____ Information shown
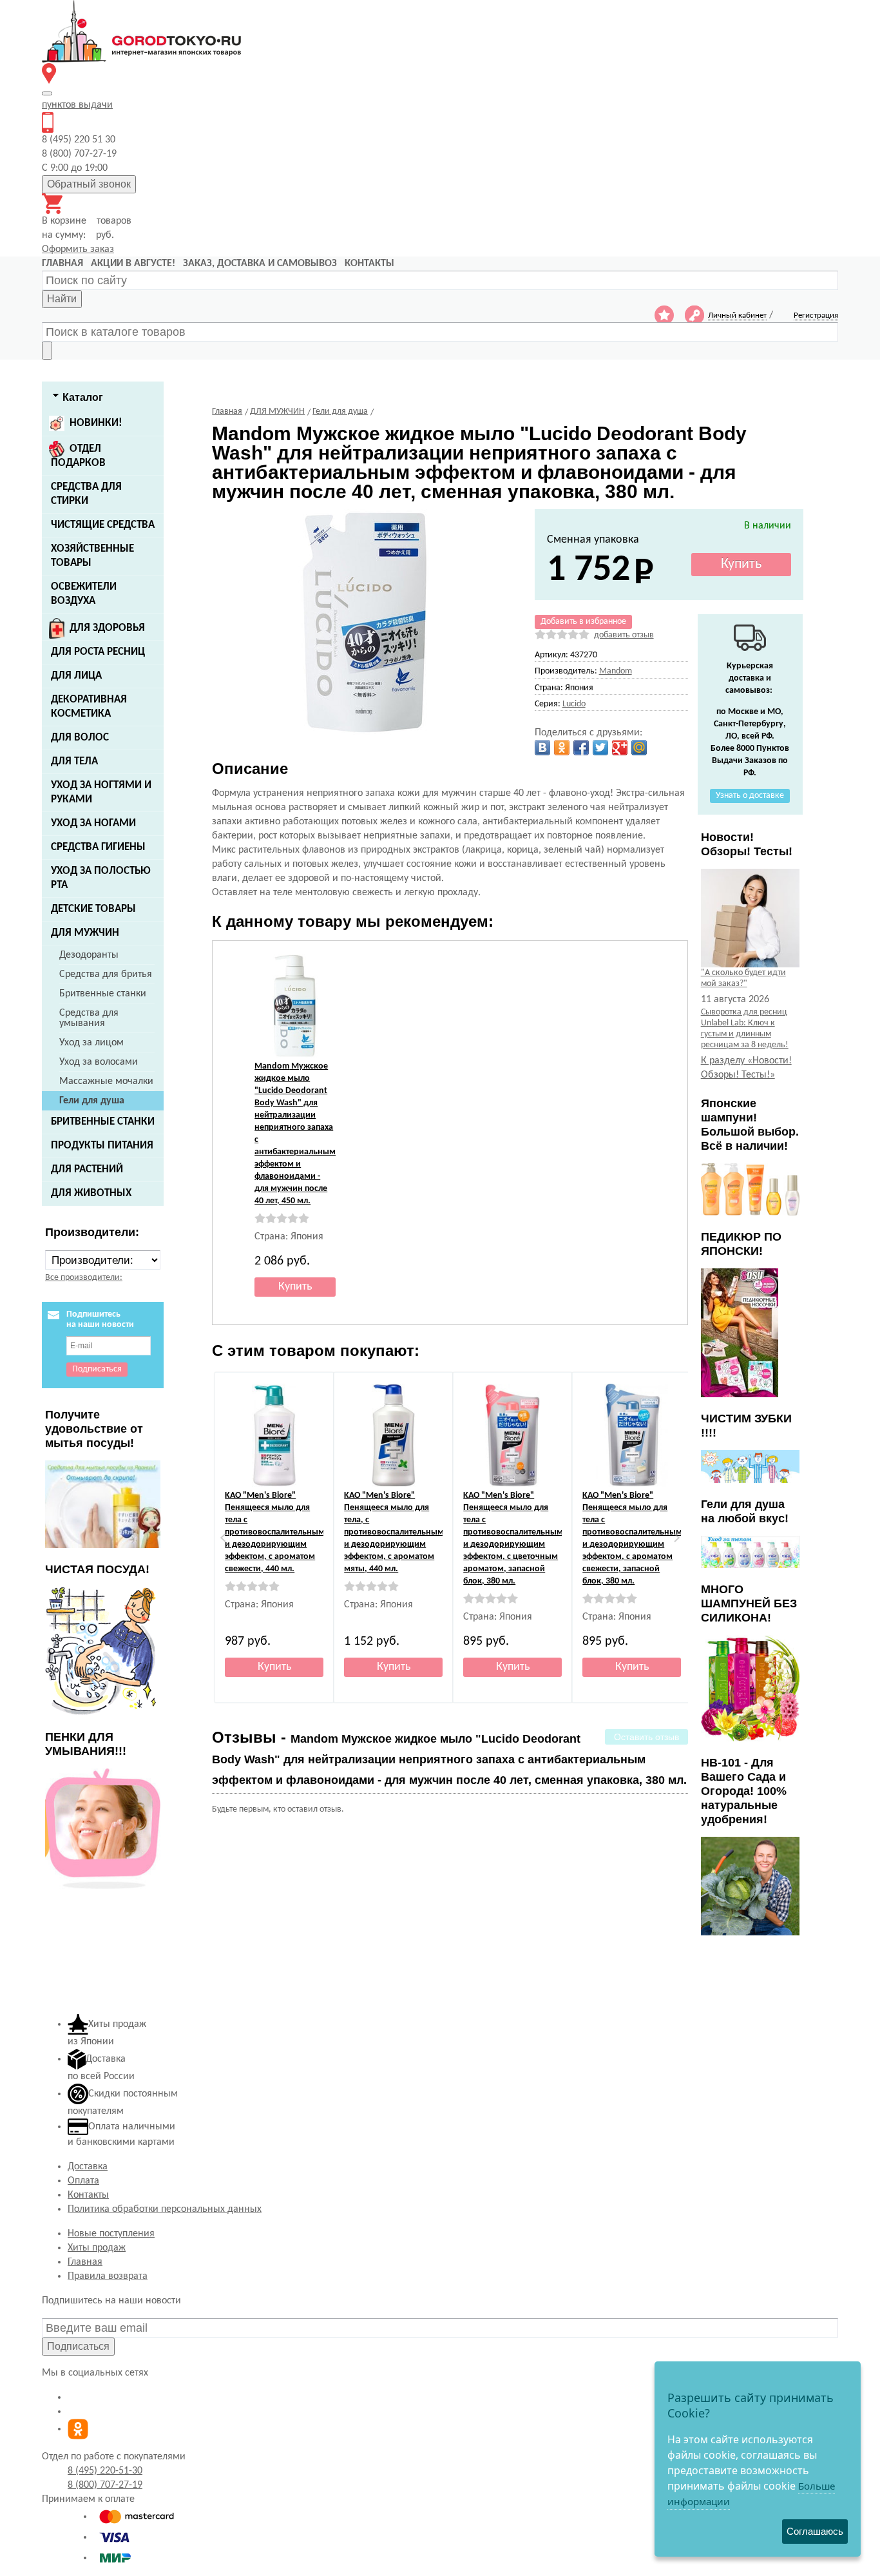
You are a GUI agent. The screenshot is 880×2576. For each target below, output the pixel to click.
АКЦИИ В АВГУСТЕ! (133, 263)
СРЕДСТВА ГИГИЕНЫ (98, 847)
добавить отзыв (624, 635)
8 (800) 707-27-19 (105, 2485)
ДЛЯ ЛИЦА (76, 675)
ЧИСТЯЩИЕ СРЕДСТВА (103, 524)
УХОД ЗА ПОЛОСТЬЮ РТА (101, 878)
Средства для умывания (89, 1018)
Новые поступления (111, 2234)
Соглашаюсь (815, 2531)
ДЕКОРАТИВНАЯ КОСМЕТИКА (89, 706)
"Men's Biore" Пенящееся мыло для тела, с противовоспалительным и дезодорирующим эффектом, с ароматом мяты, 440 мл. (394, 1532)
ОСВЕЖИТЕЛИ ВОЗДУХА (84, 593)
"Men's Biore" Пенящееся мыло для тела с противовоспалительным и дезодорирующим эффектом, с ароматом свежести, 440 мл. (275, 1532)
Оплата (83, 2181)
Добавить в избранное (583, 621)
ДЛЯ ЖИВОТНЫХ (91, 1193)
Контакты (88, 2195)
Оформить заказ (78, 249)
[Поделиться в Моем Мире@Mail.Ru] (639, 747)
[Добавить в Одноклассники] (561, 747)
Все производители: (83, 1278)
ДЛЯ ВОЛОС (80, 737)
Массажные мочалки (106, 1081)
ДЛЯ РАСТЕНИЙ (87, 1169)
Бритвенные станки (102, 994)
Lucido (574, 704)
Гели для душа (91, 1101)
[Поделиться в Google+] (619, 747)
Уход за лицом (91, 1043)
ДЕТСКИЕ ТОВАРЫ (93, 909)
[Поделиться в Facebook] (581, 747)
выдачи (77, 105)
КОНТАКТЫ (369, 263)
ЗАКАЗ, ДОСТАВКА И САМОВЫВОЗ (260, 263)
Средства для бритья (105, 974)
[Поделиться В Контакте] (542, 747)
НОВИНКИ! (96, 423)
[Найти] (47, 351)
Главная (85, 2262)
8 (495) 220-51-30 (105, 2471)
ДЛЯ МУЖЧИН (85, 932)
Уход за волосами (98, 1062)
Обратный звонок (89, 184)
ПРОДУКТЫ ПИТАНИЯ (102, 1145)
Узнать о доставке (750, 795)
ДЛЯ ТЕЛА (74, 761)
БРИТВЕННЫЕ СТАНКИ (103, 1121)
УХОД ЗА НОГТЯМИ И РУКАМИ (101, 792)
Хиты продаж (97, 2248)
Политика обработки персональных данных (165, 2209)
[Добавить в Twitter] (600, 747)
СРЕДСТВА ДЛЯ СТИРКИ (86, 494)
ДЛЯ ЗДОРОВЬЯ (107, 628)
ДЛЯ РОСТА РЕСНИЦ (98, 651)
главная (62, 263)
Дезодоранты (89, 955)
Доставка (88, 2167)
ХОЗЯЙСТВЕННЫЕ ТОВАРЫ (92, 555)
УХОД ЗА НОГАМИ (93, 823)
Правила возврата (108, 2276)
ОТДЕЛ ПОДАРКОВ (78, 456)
________
____ Information shown
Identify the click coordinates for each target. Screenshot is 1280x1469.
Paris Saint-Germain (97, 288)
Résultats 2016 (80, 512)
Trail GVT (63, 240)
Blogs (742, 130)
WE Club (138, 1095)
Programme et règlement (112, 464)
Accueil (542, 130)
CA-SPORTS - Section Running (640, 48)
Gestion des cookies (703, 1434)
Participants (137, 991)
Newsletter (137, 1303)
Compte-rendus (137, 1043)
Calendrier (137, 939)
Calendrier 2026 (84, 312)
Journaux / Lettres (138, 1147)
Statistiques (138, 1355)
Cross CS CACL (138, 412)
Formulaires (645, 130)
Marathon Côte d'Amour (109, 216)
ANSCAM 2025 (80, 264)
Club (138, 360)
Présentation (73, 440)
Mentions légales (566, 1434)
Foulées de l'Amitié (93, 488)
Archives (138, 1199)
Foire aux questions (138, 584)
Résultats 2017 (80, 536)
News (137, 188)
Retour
________
• How to complete this task:
Within the material above, output exactly the lines from the one with "You are a GUI" through the one with "[Поделиться в Google+] (619, 747)", end lines included, and nothing besides.

• Problem solution:
You are a GUI agent. The screenshot is 880×2576. For each target below, output the pixel to click.
АКЦИИ В АВГУСТЕ! (133, 263)
СРЕДСТВА ГИГИЕНЫ (98, 847)
добавить отзыв (624, 635)
8 (800) 707-27-19 (105, 2485)
ДЛЯ ЛИЦА (76, 675)
ЧИСТЯЩИЕ СРЕДСТВА (103, 524)
УХОД ЗА ПОЛОСТЬЮ РТА (101, 878)
Средства для умывания (89, 1018)
Новые поступления (111, 2234)
Соглашаюсь (815, 2531)
ДЕКОРАТИВНАЯ КОСМЕТИКА (89, 706)
"Men's Biore" Пенящееся мыло для тела, с противовоспалительным и дезодорирующим эффектом, с ароматом мяты, 440 мл. (394, 1532)
ОСВЕЖИТЕЛИ ВОЗДУХА (84, 593)
"Men's Biore" Пенящееся мыло для тела с противовоспалительным и дезодорирующим эффектом, с ароматом свежести, 440 мл. (275, 1532)
Оплата (83, 2181)
Добавить в избранное (583, 621)
ДЛЯ ЖИВОТНЫХ (91, 1193)
Контакты (88, 2195)
Оформить заказ (78, 249)
[Поделиться в Моем Мире@Mail.Ru] (639, 747)
[Добавить в Одноклассники] (561, 747)
Все производители: (83, 1278)
ДЛЯ ВОЛОС (80, 737)
Массажные мочалки (106, 1081)
ДЛЯ РАСТЕНИЙ (87, 1169)
Бритвенные станки (102, 994)
Lucido (574, 704)
Гели для душа (91, 1101)
[Поделиться в Google+] (619, 747)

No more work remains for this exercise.